How To Open a Can With a Metal Spoon

  1. Set the can down on a steady table or countertop, holding it firmly in place.
  2. Use your other hand to hold the spoon at a 90-degree angle over the can, with the bowl of the spoon towards the bottom. Position the tip of the spoon against the inner lid of the can, with the inside of the bowl of the spoon facing in. Set the spoon in the groove on the lip of the can where the lid meets the rim.
  3. Rub the tip of the spoon on the lip of the can, working back and forth over a small area until the friction thins the metal and the spoon rubs through the lid. Move on to another small area until you’ve rubbed the spoon through the metal all around the rim of the can. Once you’ve circled the entire can, the lid should be loose.
  4. Dig the spoon under the lid and use the spoon to pry the lid upwards. Be careful not to touch the edge of the lid with your finger, as it will be very sharp. Use a towel to protect your hand and dispose of the lid.

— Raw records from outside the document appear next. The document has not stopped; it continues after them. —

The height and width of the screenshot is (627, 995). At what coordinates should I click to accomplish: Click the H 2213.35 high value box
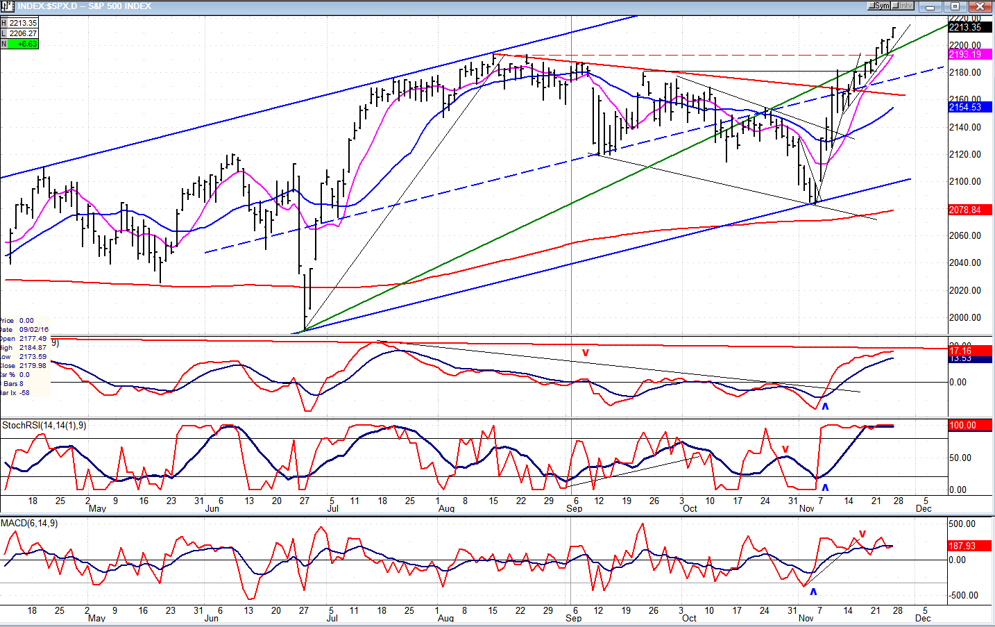(19, 23)
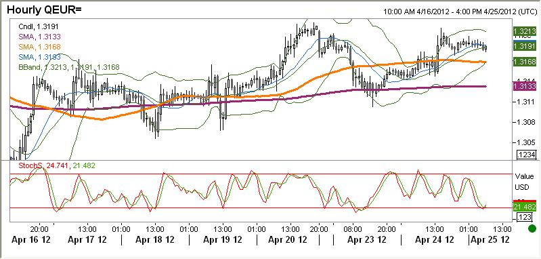The width and height of the screenshot is (541, 259).
Task: Click the Apr 23 12 date label
Action: coord(366,239)
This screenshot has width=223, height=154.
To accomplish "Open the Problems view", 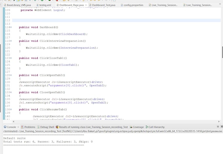I will click(x=30, y=127).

And voilà! You’ve accomplished the impossible—you’ve opened a can without a can opener. While we may not be tossing away our can openers, this handy trick will work in times of dire need. Show off these serious survival skills on your next camping trip, or when Nana can’t seem to find her can opener but absolutely needs that canned cream-of-mushroom soup for her Thanksgiving Green Bean Casserole.